** Start Page text **

Right, note you said DIRECT EXECUTION OR PURE SIMULATION determine the
behavior,

That means an UNCONDITIONAL DIRECT EXECTUTION or SIMULATION.

If H 'aborts' its simulation, it is NOT a DIRECT EXECTUTION OR PURE
SIMULATION.

So if H aborts its simulation, we need to look at an ACTUAL Direct
Exectution or PURE Simulation of that input.

Yes, if H IS a Direct Execution or Pure Simulation of its input, then
yes, the fact that its processing of P(P) doesn't reach that end state
shows that THAT P(P) is non-halting. Your problem is that ALL of these
machines also never return an answer, so fail to meet the requirements
of being a decider.

Note, this result ONLY applies to the P built on the H that never
aborts. Since P's behavior depends on H, changing to a different H gives
you different results.

When H does abort its simulation, then the simulation/execution by H is
NOT the required PURE SIMULATION or DIRECT EXECUTION, so its failure to
reach the end is NOT proof of non-halting, and since you have changed
the machine P by changing H you previous proof based on the actual
direct execution/pure simulation is not applicable.

You keep on trying to mix the results of one H with that of another, as
has been said before that is INVALID, it makes as much sense as proving
that your cat barks by noting that you neighbor has a cat, so you call
your pet, which happens to be a dog, a cat for this experement.

FAIL.

>
>> Thus, the only machines that meet your premise, are machines that will
>> never abort the simulation/execution of P, and it has been shown that
>> these machine will never return the, in THIS case, correct value of 0.
>>
>> ERGO, you proof fails.

** End Page text **

> _Exercise brief_
In the forum post on halting, why do the machines that never abort fail the requirements of being a decider?

** Start Available data **

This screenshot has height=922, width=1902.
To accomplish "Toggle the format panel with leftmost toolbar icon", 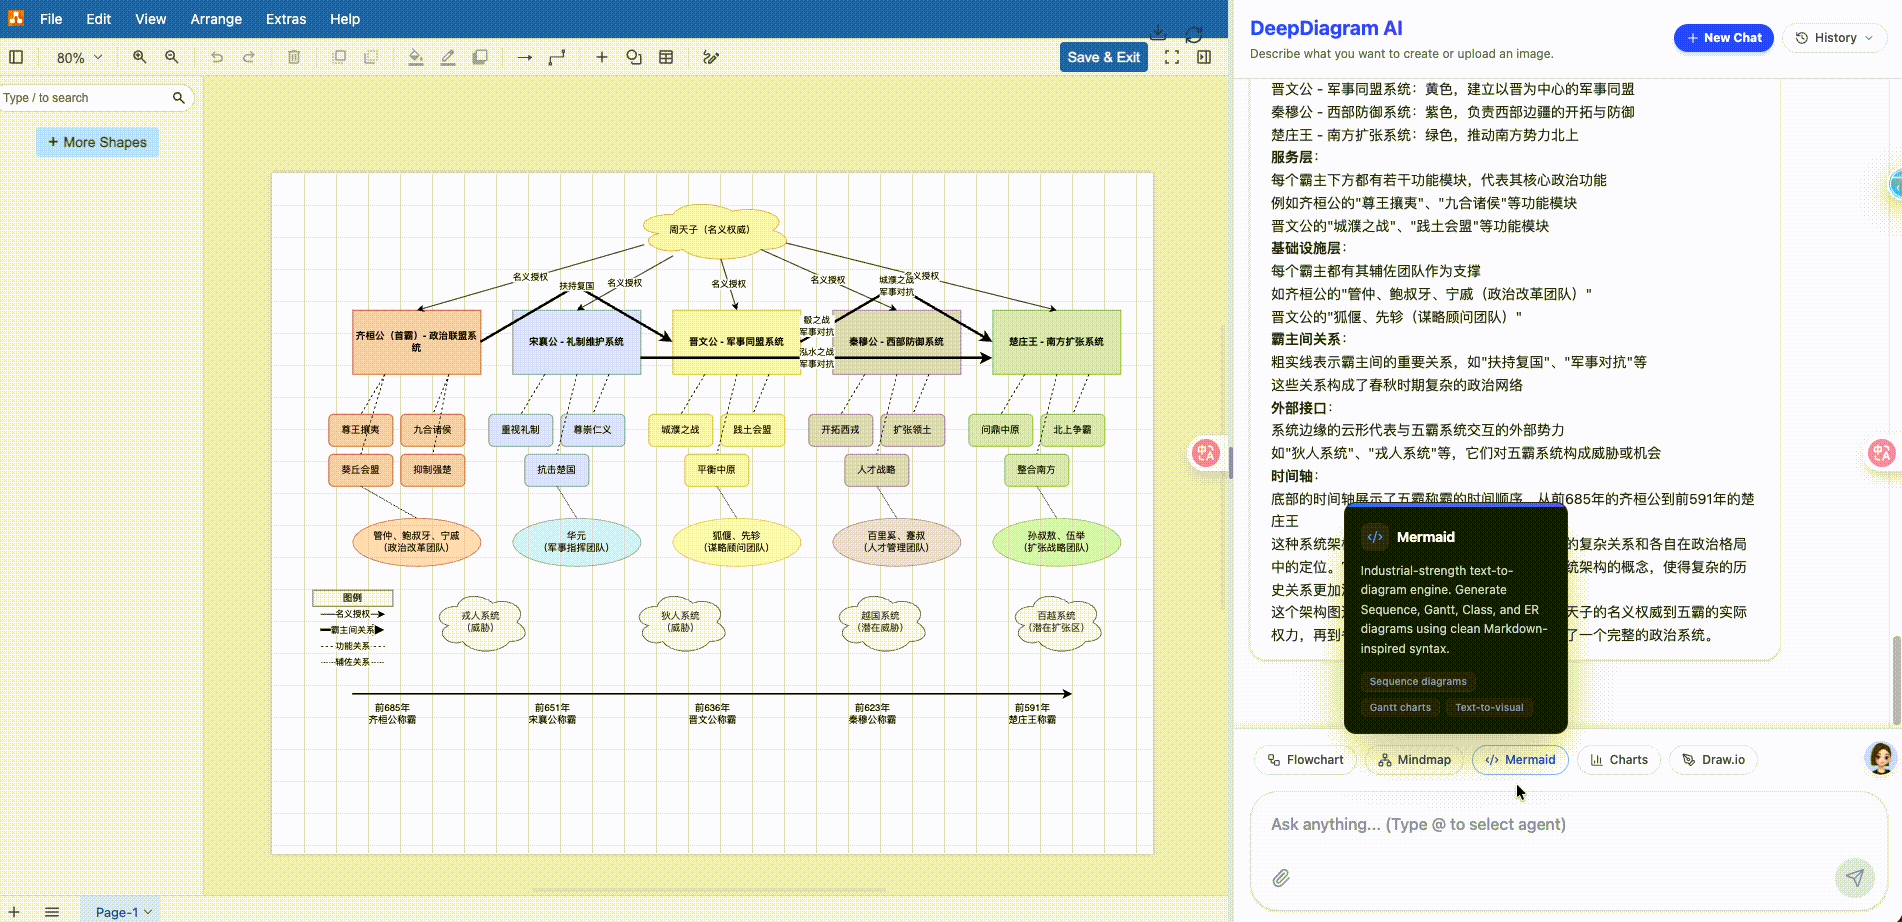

** End Available data **

> _Output below_
They never return an answer.